**Prompt**
Below are some records. Repeat exactly the lines from the one containing "944x593 pixels." through the final line.

**Material shown**

---

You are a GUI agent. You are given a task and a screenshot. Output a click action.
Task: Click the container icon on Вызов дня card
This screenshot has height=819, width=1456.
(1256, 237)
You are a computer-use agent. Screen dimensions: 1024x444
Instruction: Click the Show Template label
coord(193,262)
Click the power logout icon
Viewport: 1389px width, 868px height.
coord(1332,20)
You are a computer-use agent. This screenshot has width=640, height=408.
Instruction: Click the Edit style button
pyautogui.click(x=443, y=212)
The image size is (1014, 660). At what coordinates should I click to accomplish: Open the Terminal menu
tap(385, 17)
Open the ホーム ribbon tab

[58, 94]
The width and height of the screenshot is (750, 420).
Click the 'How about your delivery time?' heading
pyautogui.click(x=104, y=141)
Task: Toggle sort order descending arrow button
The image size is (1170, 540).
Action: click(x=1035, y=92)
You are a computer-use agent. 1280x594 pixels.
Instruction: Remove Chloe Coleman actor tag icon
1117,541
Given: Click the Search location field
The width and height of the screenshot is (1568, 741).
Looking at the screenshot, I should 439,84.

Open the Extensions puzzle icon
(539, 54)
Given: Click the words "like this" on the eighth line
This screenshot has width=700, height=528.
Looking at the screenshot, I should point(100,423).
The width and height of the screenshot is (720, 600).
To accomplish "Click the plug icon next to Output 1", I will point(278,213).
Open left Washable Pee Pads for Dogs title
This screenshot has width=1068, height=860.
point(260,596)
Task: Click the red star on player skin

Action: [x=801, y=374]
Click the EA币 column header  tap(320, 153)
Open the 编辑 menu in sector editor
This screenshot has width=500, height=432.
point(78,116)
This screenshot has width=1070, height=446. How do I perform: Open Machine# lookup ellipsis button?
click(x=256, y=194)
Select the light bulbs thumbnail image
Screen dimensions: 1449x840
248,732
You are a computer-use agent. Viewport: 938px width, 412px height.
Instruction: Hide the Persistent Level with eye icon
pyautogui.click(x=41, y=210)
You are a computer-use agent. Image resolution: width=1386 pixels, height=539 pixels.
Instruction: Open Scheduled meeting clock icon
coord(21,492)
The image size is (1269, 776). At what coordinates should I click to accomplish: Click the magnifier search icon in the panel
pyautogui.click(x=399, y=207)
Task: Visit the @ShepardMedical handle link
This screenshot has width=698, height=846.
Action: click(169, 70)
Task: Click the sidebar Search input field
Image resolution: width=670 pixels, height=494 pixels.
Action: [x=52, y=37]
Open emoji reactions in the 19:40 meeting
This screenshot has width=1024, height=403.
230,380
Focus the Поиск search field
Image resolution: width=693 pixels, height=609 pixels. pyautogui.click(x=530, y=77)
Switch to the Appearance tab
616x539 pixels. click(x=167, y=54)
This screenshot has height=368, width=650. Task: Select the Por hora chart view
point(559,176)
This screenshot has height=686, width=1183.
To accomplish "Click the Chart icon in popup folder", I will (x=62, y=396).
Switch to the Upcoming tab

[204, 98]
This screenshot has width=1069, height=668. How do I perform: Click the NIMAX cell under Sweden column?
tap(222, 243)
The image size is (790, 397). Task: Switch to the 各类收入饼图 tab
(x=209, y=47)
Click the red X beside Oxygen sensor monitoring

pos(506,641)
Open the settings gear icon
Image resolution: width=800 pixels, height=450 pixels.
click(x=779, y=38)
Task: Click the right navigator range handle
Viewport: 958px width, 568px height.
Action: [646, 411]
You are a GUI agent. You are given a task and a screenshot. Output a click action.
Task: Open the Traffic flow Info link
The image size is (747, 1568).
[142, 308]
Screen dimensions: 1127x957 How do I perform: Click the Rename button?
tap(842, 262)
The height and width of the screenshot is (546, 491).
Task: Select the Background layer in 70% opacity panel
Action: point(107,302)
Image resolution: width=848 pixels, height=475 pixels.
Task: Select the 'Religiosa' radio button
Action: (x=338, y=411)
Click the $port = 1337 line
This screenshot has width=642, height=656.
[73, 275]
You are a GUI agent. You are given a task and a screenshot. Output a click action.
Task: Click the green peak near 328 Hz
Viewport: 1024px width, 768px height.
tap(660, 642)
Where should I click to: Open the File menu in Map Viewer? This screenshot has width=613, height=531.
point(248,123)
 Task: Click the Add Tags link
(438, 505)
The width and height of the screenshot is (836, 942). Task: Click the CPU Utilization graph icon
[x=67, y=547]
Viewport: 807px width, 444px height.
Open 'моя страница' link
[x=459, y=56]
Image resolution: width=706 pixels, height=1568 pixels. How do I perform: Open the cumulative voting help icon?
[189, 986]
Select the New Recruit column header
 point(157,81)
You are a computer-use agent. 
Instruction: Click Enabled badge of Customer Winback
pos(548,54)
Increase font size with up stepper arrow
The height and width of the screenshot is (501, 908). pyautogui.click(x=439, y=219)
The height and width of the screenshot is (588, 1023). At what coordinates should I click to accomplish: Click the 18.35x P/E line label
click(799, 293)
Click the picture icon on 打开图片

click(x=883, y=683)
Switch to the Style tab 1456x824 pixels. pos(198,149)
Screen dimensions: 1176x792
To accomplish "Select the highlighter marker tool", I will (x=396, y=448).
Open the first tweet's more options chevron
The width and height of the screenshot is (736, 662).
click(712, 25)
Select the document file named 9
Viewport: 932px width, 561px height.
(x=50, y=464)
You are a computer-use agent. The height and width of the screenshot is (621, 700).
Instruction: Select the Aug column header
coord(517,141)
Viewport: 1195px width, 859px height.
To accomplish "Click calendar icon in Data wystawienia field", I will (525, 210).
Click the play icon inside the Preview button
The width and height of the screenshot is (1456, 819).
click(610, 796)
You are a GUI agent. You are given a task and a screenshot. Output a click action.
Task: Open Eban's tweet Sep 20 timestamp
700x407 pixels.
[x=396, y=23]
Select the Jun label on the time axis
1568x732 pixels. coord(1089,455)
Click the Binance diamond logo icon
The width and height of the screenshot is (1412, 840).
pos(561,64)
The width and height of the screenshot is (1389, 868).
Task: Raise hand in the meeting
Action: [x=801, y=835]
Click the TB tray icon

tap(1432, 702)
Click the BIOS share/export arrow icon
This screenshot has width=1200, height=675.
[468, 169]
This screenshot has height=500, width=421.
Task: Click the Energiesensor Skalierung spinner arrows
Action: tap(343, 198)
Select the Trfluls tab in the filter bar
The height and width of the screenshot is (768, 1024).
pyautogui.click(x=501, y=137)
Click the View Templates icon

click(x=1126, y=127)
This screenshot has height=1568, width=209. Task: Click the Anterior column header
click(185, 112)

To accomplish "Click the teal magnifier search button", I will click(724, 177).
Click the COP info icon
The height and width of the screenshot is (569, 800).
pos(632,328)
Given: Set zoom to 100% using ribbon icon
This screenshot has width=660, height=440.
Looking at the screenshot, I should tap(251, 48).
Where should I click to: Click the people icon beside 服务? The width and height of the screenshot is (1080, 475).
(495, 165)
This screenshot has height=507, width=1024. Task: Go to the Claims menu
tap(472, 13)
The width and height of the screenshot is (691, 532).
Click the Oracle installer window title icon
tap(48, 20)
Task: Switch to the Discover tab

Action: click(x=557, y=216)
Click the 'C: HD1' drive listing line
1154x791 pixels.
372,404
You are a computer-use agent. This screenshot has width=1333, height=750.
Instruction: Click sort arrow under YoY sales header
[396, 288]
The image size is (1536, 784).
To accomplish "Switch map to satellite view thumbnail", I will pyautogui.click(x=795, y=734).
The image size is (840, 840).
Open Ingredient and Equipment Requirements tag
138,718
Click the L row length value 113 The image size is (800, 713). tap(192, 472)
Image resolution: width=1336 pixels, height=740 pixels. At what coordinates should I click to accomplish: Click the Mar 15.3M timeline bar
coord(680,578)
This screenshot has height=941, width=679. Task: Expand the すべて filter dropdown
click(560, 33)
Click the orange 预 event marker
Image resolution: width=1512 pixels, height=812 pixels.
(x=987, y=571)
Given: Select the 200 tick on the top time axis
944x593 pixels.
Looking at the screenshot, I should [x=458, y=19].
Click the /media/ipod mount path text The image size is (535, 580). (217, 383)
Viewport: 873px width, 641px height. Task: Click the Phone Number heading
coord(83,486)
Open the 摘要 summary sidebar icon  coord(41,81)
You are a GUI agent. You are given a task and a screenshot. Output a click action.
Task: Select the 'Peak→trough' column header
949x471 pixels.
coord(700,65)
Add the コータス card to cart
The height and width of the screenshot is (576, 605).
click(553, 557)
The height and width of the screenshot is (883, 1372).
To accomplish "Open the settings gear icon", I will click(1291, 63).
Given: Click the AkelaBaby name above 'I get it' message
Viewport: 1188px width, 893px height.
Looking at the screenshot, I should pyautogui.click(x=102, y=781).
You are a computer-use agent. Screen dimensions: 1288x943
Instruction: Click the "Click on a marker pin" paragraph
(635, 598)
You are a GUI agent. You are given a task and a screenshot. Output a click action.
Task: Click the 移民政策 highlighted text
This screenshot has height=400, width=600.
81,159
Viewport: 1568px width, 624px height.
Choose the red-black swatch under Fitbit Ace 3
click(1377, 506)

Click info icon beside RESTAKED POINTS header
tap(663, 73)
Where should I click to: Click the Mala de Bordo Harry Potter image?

---

**Answer area**
944x593 pixels.
Looking at the screenshot, I should [x=458, y=19].
Click the /media/ipod mount path text The image size is (535, 580). (217, 383)
Viewport: 873px width, 641px height. Task: Click the Phone Number heading
coord(83,486)
Open the 摘要 summary sidebar icon  coord(41,81)
You are a GUI agent. You are given a task and a screenshot. Output a click action.
Task: Select the 'Peak→trough' column header
949x471 pixels.
coord(700,65)
Add the コータス card to cart
The height and width of the screenshot is (576, 605).
click(553, 557)
The height and width of the screenshot is (883, 1372).
To accomplish "Open the settings gear icon", I will click(1291, 63).
Given: Click the AkelaBaby name above 'I get it' message
Viewport: 1188px width, 893px height.
Looking at the screenshot, I should pyautogui.click(x=102, y=781).
You are a computer-use agent. Screen dimensions: 1288x943
Instruction: Click the "Click on a marker pin" paragraph
(635, 598)
You are a GUI agent. You are given a task and a screenshot. Output a click action.
Task: Click the 移民政策 highlighted text
This screenshot has height=400, width=600.
81,159
Viewport: 1568px width, 624px height.
Choose the red-black swatch under Fitbit Ace 3
click(1377, 506)

Click info icon beside RESTAKED POINTS header
tap(663, 73)
Where should I click to: Click the Mala de Bordo Harry Potter image?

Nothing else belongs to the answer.